§ Problem set
(1) In the Netflix series review, who plays Garfield's assassin Guiteau in Death by Lightning?
(2) Pick up the Netflix series review after its final sentence and keep writing it.

§ Text segment
▼

Sunday, February 22, 2026

Net-flix-a-tions V, part 1: Series

No longer as devoted to Netflix as I was for two decades or more, it’s been six months since my last round-up, and I have plenty to catch up with.  Buckle up, this is going to be a long two-part post that will remain open till I pause my subscription again next month, after squeezing all the latest juice out of Netflix – but still rooting for them to overcome Ellison and Trump in the acquisition of WarnerDiscovery.
 
One of the new Netflix shows I was eager to come back for was Death by Lightning (MC-80).  I grew up a few miles from President James Garfield’s memorial tomb, and followed him from Ohio to Williams College – one of my favorite bits of historical trivia is that his intended destination when he was shot in the DC train station was a meeting of Williams alumni in NYC.  My own obsession with American history runs from 1840 to 1860, so I knew relatively little about the election of 1880, and how Garfield was drafted for the Republican nomination after giving a rousing nominating speech for someone else, eventually emerging as a compromise candidate between deadlocked factions.  The convention takes up most of the first of four episodes and was one of the more convincing depictions of politics on film that I have ever seen.  Acting is excellent across the board: as Garfield, Michael Shannon gives his most sympathetic portrayal, Matthew McFadyen plays his deranged assassin Guiteau (reminiscent of his role in Succession), Nick Offerman plays roistering VP Chester Arthur, and Betty Gilpin is Mrs. Garfield.  Other familiar faces don flamboyant beards and believably inhabit Gilded Age pols.  Sets and costumes also evince authenticity, which the dialogue sorely lacks.  Sometimes it pushes contemporary parallels, which is allowable and even welcome, but often it lacks any sense of period speech, hitting a low point when the demure First Lady screams the F-word.  One thing I do know about the era is the Oneida Community, and I took umbrage at a flashback that reduced it to slapstick, as a fuckfest where Guiteau alone couldn’t get laid.  But my viewing partner was on Wikipedia through much of the series, confirming most of the salient details, so the whole is far from braindead.
 
Suranne Jones and Julie Delpy are actresses who have earned my admiration over multiple projects, so their presence overcame the lackluster reception of Hostage (MC-62) to earn my viewing attention – and managed to sustain it through five episodes.  They play British PM and French Prez respectively, who approach as adversaries but act together when an international crisis develops.  I have a hard time distinguishing this from the other British political thrillers (esp. Slow Horses) I’ve been watching lately, but despite the leads it’s relatively lacking in plausibility and humor.  (Neither lady leader is a patch on Denmark’s PM in Borgen, also on Netflix, among the very best tv series ever, with the kicker that the postscript fourth season is all about an international crisis over Greenland.)

▲

§ Information given

▼

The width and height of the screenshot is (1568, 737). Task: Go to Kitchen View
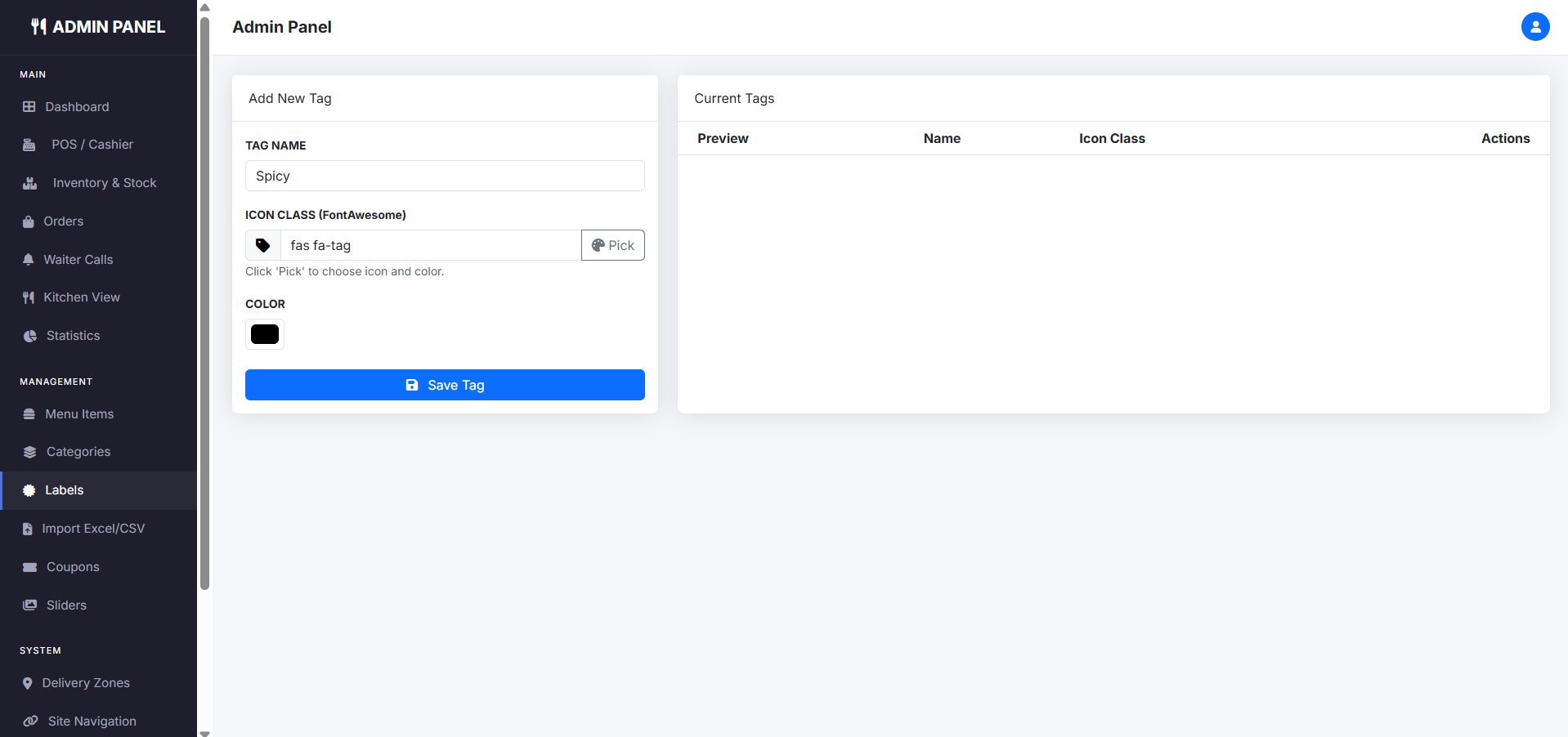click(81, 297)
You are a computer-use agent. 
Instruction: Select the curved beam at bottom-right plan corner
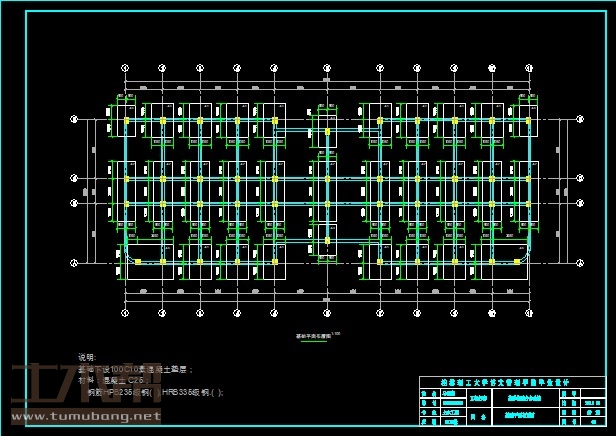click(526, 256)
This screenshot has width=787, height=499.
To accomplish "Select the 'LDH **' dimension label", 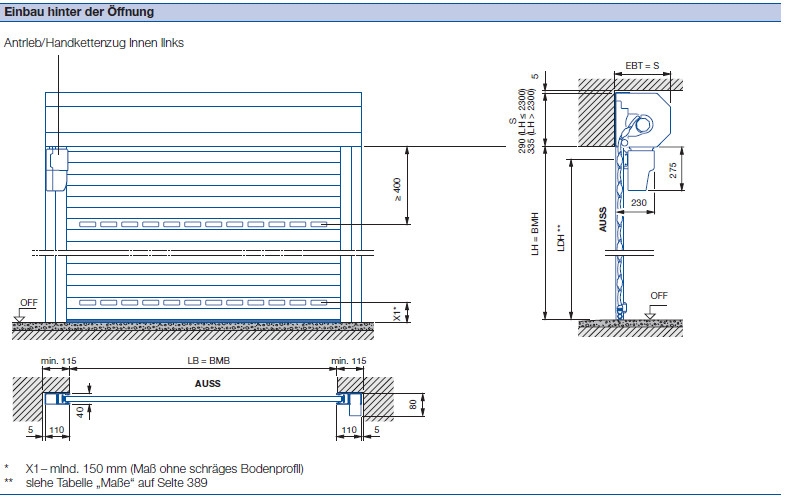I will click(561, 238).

▲
▼

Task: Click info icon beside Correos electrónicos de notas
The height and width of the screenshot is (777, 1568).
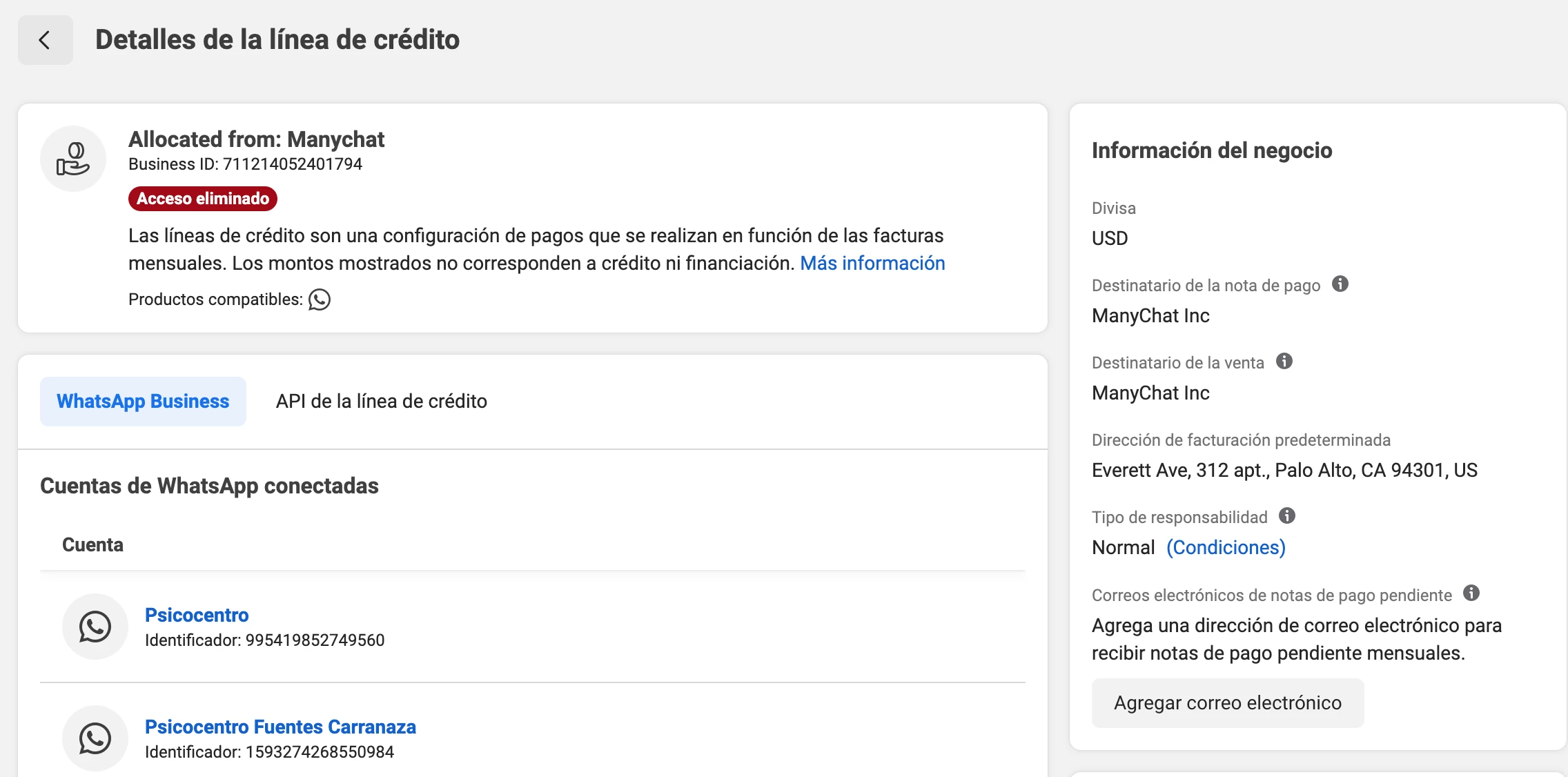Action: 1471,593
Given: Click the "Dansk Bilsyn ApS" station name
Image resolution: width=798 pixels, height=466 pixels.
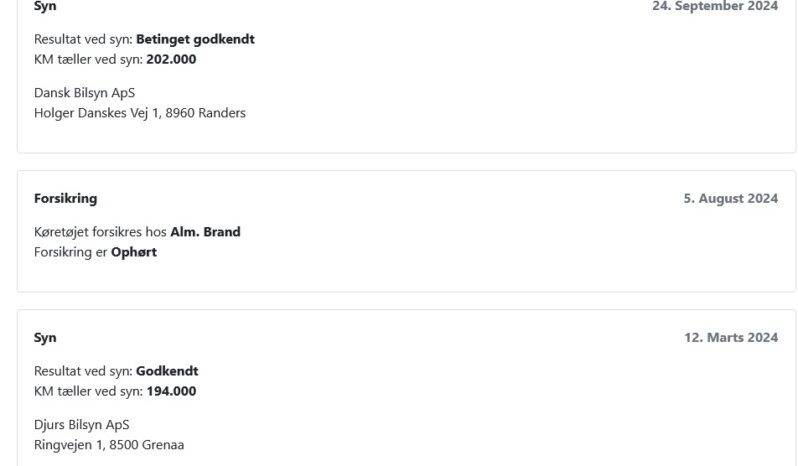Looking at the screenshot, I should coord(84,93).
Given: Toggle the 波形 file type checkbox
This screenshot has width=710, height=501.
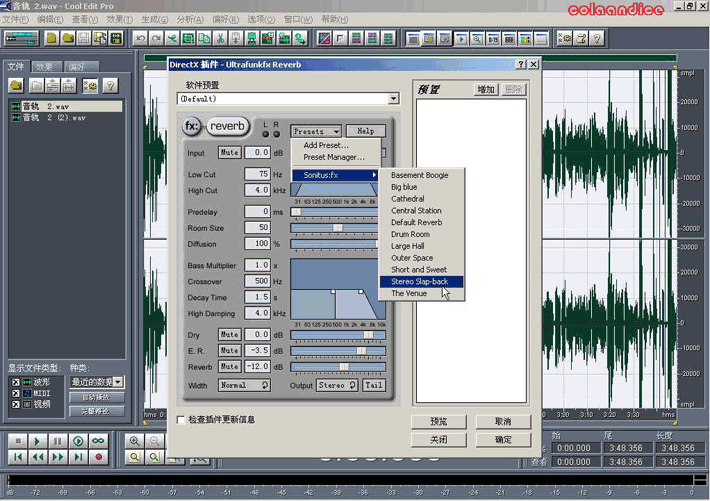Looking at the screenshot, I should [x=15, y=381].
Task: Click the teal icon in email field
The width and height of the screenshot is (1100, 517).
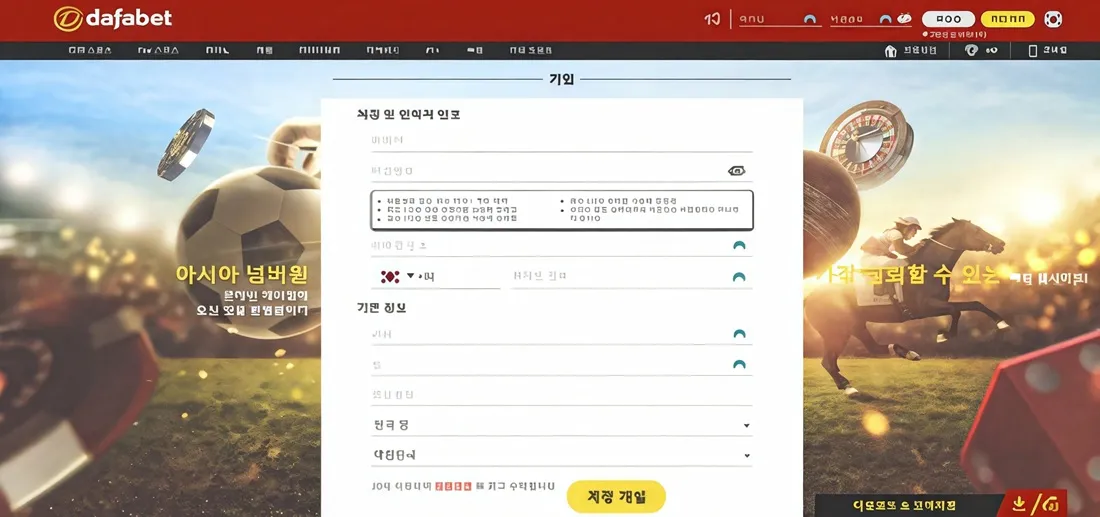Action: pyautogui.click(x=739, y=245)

▲

§ Expected results
(1) Matthew McFadyen

(2)
 
Steven Knight is a busy man, churning out captivating historical dramas, best known for Peaky Blinders (which has a feature-length follow-up coming in March) and more recently, A Thousand Blows.  House of Guinness (MC-72) is of a piece, featuring impressively atmospheric period recreations of Dublin and Connacht in the post-famine era and solid acting all round, with an anachronistic punk rock soundtrack.  Like an Irish Succession, it follows four siblings vying for control of the legendary brewery after the patriarch’s death.  Anthony Boyle is the eldest and most familiar, with the ubiquitous James Norton as the establishment’s heavy-handed enforcer.  There’s a mix of fine ladies and Fenian Pre-Raphaelite beauties, as the family business navigates between Protestant evangelicals and Catholic revolutionaries.  I was satisfied with the cliffhanger conclusion after eight propulsive episodes, but would welcome a sequel.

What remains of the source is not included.